The book describes several instances where this rings true. In the interest of me getting to bed at a decent hour, I will refer you to page 61 of the book (it’s a good read. A used copy only runs $5 before shipping).

What I find interesting is how this sexism has affected me. Years of admiring the spunky television starlet has convinced me to seek out the “down ass chick.” I tend to like people that go against the norm, ones that fight against roles established by society. I always thought that my interest in these girls was a result of my hipster sympathies and a bit of admiration for strong-willed individuals. In actuality, it’s probably because Lady Jaye on G.I. Joe impressed me as she beat on Cobra Vipers only to turn around and make out with Flint and Punky Brewster was the perfect balance of cute and free spirit.

My response to this branding is almost Pavlovian. By falling for a certain look and being into interests associated with the “cool” girl stereotype, I can be categorized and targeted by marketers.

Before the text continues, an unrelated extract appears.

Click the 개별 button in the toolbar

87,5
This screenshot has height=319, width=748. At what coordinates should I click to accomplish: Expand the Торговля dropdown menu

Some suit in a room must be really proud of him or herself right now. The anti-corporation belief system I’ve been fed is actually a cash swindle on behalf of consumerism. I’m part of an audience that beliefs itself immune to the influence of marketing departments. I buy the products that suggest I’m different, read the magazines that tell me how to do things differently, and my Apple iPod suggests that I “think different.” I always thought I was pretty market savvy and didn’t buy into the hype, but I’ve come to find that commercialism’s influence runs very deep. Scary, huh?